Утомлённые солнцем 3: Цитадель: Утя и мышка-норушка в тылу врага
Считается, что «режиссёра к зрителю не приставишь», в том смысле, что если уж фильм снят, то всё в нём уже сказано, и каждому предстоит самостоятельно, пользуясь раскиданными по сюжету подсказками, решить для себя, о чём кино, что хотел сказать режиссёр и так далее. Мол, максимум, что может позволить себе автор, это три строчки синопсиса, слоган на постере плюс допматериалы к видеорелизу. Это в теории.

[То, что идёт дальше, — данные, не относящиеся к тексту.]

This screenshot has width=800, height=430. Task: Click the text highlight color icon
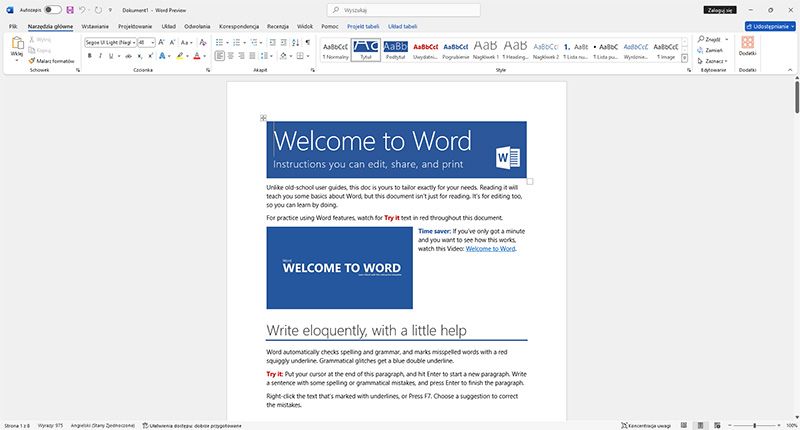tap(181, 56)
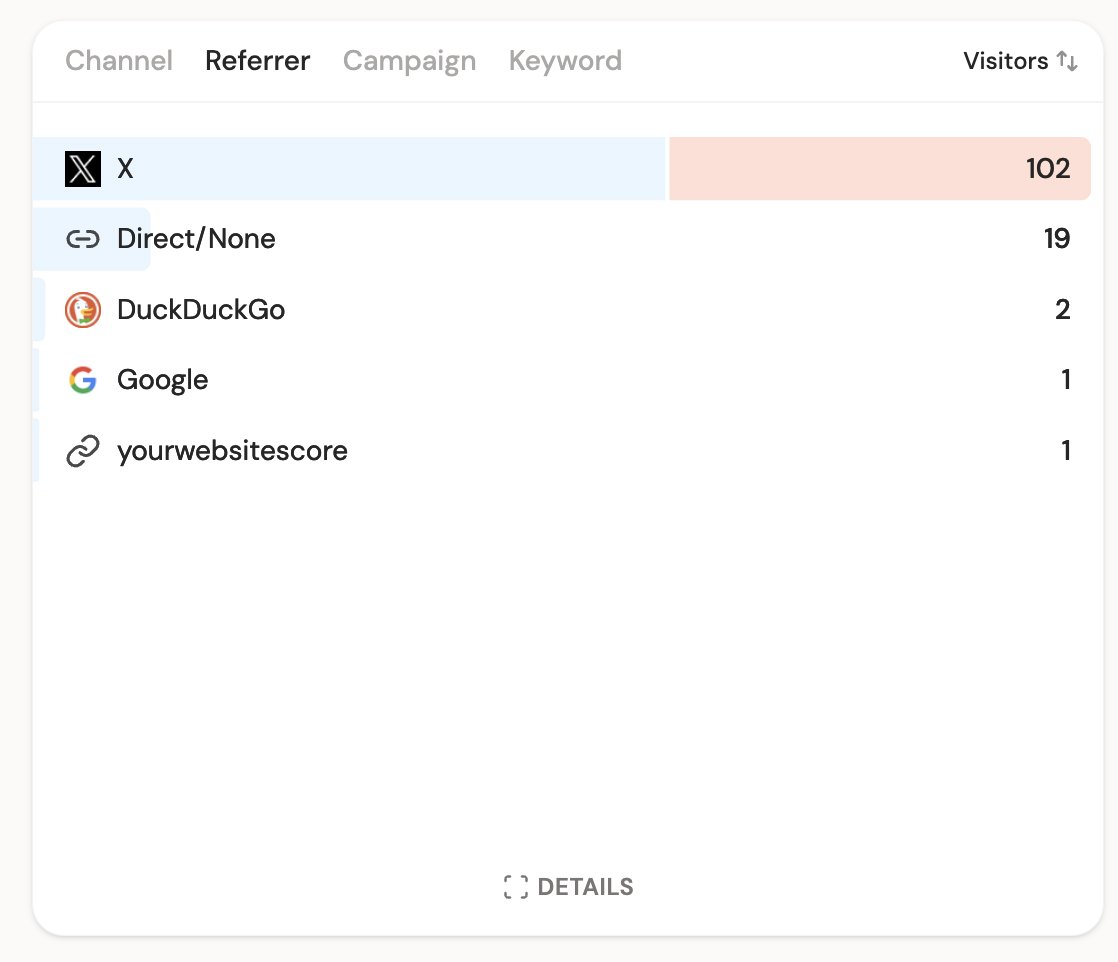The width and height of the screenshot is (1118, 962).
Task: Open the Campaign tab
Action: pos(409,61)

На практике же иные кинематографисты занимают так много места в медиапространстве, что буквально каждое их телодвижение становится бесплатным приложением к очередному «великому кино о великом мне». Весь последний год мы только и делали, что работали статистами на грандиозном пиар-спектакле по имени «Никита-бесогон». Пиар был осознанный (как в случае с одноимённым видеобложегом, многочисленными громогласными интервью, публикациями многословных манифестов, встречами со студентами и просто ценителями творчества и пр.) и вовсе непрошенный (все эти мигалки, однопроцентные налоги и пр. наш герой с удовольствием бы оставил под спудом), было ещё негодование широкой интернет-общественности, по недомыслию принятое за нарочно развязанную кампанию, были многочисленные попытки объясниться и нивелировать народный гнев.
В общем, Михалков в итоге с мая по май разговаривал буквально из каждой розетки. Его было так много, что хоть сколько-то заметно абстрагироваться от его личности уже не получится при всём нашем желании. Да будь «Цитадель» правда гениальным кино, достойным всяческого восхищения, даже в этом маловероятном (в свете «Предстояния») случае волна всеобщего раздражения накрыла бы его, что называется, по рубку и даже по перископ.
Но мы попытаемся. Забудем и позирование на фоне призов двадцатилетней давности, и приглашение заикающихся блоггеров для оттенения величия, и деятельность на посту Председателя на время отставим в сторону. Вы говорите, «сперва посмотрите целиком, тогда и делайте выводы»? При годичной паузе это тяжело, но попробуем. Нет, ну правда, а вдруг, хотя вдруг бывает только сами знаете что.
Итак, Митенька ищет окопную правду в лице бывшего комдива Котова, Наденька свистит в свисток и стреляет в ногу, Цитадель стоит на горке, мышка бегает в колесе, бабы рожают, генералы пьют, Сталин пыхтит трубочкой «Герцеговины флор» и пьёт грузинский чай с бывшими штрафниками. В общем, целый фильм прошёл, а мы всё на низком старте.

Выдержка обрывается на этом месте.